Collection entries
◇ ◇ ◇ ◇ ◇

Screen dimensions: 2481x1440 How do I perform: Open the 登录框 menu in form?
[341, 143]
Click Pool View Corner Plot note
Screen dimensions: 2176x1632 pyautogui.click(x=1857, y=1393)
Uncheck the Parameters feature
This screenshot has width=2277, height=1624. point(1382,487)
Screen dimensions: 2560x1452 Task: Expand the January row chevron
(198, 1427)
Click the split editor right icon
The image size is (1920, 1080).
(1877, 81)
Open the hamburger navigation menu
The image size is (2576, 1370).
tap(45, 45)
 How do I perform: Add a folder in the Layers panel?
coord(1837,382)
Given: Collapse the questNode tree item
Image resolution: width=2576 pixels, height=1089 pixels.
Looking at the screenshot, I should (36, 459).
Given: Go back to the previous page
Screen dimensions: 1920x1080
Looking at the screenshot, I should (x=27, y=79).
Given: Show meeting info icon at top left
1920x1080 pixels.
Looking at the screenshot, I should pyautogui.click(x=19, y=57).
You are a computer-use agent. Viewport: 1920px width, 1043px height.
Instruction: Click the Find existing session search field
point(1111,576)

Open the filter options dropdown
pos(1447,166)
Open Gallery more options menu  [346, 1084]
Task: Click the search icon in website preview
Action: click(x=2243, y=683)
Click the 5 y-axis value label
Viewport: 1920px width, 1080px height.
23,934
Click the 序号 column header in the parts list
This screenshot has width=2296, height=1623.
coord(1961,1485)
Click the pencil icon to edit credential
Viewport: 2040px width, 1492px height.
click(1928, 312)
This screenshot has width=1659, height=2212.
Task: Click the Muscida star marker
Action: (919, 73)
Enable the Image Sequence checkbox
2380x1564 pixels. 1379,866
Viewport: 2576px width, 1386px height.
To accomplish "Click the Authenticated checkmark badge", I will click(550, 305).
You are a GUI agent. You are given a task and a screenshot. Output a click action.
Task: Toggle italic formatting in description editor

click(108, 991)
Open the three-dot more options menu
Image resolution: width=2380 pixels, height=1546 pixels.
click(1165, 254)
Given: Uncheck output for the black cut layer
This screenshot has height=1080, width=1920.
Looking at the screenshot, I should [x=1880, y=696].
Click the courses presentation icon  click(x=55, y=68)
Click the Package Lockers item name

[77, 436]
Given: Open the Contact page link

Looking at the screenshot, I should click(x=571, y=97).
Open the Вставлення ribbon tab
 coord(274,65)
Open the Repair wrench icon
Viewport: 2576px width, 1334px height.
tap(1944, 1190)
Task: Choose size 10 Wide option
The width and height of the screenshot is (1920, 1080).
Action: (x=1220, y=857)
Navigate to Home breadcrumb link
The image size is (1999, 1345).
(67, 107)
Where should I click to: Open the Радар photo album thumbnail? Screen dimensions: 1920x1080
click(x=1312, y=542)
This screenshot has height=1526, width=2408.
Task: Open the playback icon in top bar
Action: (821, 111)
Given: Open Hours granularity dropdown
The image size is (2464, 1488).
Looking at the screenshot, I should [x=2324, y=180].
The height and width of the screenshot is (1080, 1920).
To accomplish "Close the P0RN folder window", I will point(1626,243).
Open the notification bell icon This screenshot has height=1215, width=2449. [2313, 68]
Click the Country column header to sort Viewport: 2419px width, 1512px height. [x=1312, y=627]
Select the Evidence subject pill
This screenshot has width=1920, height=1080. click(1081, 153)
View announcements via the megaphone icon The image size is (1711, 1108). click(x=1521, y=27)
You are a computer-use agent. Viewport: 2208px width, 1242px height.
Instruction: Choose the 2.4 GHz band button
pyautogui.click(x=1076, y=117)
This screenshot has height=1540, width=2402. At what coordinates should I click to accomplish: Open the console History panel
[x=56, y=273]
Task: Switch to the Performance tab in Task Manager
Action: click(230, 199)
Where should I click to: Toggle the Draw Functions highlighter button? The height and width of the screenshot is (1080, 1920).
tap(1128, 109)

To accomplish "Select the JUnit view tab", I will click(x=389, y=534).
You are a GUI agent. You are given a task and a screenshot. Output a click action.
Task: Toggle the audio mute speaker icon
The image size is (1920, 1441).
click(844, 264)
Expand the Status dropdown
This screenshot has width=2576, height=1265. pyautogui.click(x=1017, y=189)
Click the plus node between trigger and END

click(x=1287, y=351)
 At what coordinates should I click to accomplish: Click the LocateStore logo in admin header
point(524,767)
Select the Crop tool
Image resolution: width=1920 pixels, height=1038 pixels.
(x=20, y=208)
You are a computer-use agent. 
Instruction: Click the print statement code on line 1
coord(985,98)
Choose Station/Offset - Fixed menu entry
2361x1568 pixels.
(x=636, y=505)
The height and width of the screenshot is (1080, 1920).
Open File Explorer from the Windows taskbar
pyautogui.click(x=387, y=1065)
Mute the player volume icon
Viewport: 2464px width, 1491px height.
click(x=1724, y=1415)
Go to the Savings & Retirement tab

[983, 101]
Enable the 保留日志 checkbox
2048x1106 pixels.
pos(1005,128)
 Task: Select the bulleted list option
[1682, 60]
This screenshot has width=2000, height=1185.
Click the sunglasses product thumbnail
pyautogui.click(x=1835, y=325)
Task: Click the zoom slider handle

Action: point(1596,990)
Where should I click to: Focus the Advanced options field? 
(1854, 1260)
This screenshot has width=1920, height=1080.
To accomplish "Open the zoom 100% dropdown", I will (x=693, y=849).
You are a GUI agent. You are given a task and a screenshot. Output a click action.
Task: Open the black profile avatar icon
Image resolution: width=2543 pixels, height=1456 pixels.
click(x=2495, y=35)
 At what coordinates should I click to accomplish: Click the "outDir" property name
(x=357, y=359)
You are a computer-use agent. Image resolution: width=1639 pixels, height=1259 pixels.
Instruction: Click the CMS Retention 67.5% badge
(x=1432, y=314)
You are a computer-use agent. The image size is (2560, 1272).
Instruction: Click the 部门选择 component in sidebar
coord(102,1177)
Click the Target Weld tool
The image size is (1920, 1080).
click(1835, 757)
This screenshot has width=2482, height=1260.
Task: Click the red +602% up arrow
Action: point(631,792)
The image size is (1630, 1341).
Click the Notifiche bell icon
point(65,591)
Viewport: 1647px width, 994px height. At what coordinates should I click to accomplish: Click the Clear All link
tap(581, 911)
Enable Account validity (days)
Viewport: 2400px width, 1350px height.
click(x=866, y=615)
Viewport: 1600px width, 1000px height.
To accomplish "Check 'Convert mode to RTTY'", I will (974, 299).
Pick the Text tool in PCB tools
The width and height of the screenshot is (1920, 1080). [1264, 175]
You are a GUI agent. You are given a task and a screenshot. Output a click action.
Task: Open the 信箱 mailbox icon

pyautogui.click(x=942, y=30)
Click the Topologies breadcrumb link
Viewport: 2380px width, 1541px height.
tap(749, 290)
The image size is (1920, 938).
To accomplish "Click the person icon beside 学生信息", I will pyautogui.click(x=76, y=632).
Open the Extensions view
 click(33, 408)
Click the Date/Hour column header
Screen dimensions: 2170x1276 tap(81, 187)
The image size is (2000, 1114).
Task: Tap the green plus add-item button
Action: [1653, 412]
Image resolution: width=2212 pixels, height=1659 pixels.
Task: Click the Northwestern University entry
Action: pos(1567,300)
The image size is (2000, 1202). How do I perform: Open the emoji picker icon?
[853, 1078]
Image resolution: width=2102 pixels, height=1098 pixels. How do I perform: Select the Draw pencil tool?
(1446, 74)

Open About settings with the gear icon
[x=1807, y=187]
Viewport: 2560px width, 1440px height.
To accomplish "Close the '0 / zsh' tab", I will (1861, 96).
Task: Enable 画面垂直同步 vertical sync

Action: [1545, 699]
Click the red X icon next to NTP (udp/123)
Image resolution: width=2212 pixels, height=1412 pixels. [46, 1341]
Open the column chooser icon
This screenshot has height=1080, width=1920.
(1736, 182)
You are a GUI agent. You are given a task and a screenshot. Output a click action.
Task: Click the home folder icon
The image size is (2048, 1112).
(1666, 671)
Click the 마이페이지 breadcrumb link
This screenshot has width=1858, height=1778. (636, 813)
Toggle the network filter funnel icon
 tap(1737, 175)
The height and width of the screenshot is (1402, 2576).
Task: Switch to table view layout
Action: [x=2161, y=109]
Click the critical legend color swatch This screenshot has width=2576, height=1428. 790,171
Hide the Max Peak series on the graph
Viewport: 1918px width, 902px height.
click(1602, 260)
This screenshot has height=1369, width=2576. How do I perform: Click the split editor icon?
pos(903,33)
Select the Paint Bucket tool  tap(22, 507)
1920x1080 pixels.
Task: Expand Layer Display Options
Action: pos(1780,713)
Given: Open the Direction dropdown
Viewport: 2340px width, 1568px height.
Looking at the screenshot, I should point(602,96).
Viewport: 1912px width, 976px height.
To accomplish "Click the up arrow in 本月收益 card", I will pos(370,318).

◇ ◇ ◇ ◇ ◇

(Activity): Count the lines in the records above that contain the word "Close", and report only that number.

(Exercise result): 2